… by Alex Graham
As we are coming to find out, wounded Vets are big money. Considering I’m 146% disabled, I’m trying to figure out how to tap into this. The only thing I can see is to start my own 501(c)(3) and start cooking the books with a big $300 K a year salary for my work.
Member and eagled-eyed scrutinizer Bruce spotted this heartbreaking article. Just when we thought it was safe to come out of the woods after the last news of the Big Six VSOs padding their bank accounts on the backs of all our disabled, along comes this article and investigation revealing nothing is sacred among thieves.
If you were thinking about donating to the Wounded Warrior Project, think twice. It would behoove you to get in your car and drive cross-country to deliver the funds to the charity you hope to help.

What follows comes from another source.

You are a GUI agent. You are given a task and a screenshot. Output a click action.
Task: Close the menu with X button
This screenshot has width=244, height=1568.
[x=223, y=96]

More money would end up in their hands than entrusting it to the WWP for disbursement. The Beatles song Tax Man comes to mind- Here’s one for you, nineteen for me. Here’s what I received. It’s ugly.
I’m really sad to read this about the Wounded Warrior Project. I have definitely been a supporter up to now. The attached 2011 990 tax return is a real eye opener! For one, that’s a lot of BIG salaries they are paying at the first and apparently the second (outsourced) level for executive compensation! Obviously it’s not only corporations that can get greedy.

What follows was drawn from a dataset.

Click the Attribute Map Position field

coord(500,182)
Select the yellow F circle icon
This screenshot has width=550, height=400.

>Sad to say, the Wounded Warrior Project is bled dry by a top heavy, greedy executive structure and the remaining funds are disbursed to multi-tier distribution organizations with similar management structures. By the time the money actually goes to direct benefits for veterans, there is probably less than 10% that reaches them. Below are results of an investigation by a retired USMC Colonel.
At a recent meeting of a veterans association with which I am involved, a suggestion was made that we contribute to “The Wounded Warriors Project” (WWP). As an officer of the association, I was asked to do some research and make a recommendation regarding contributing to WWP. As one who fervently believes that our wounded warriors and their care-giving families deserve our unqualified support, I also believe that the public should be informed of the appropriateness and effectiveness of charitable organizations that support veterans.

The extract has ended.